Work to do
Starting at the beginning of the data listing below and ending with the line containing "click(x=1206, y=343)", write those lines as a JSON list of strings, one string per line, leaving out blank lines.

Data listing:
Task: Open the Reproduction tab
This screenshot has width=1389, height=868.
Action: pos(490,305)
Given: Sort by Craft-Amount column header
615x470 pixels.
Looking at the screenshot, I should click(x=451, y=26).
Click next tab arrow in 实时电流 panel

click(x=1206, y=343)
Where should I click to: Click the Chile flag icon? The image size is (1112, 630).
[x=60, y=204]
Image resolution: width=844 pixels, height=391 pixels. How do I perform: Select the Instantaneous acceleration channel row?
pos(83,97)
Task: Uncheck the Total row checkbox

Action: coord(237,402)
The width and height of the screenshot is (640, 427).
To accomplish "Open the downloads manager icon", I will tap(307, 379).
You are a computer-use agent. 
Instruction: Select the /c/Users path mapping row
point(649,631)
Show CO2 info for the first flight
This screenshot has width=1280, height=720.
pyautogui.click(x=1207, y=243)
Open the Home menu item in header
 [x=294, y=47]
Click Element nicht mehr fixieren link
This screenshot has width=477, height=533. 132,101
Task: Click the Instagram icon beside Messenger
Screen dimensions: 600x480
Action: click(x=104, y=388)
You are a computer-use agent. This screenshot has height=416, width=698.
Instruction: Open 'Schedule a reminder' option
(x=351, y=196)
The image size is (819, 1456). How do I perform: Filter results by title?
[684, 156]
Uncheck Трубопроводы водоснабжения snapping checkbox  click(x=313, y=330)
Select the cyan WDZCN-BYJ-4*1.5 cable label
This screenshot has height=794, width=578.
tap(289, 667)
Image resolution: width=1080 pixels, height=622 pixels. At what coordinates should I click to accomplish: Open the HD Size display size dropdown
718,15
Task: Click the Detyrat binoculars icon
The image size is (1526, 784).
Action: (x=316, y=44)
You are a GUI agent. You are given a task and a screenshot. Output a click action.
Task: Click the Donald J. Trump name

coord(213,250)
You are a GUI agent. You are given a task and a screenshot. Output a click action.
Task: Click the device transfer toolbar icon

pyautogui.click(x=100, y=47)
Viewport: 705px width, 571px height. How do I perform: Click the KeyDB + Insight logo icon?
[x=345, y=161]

Solution to the problem
[
  "Task: Open the Reproduction tab",
  "This screenshot has width=1389, height=868.",
  "Action: pos(490,305)",
  "Given: Sort by Craft-Amount column header",
  "615x470 pixels.",
  "Looking at the screenshot, I should click(x=451, y=26).",
  "Click next tab arrow in 实时电流 panel",
  "click(x=1206, y=343)"
]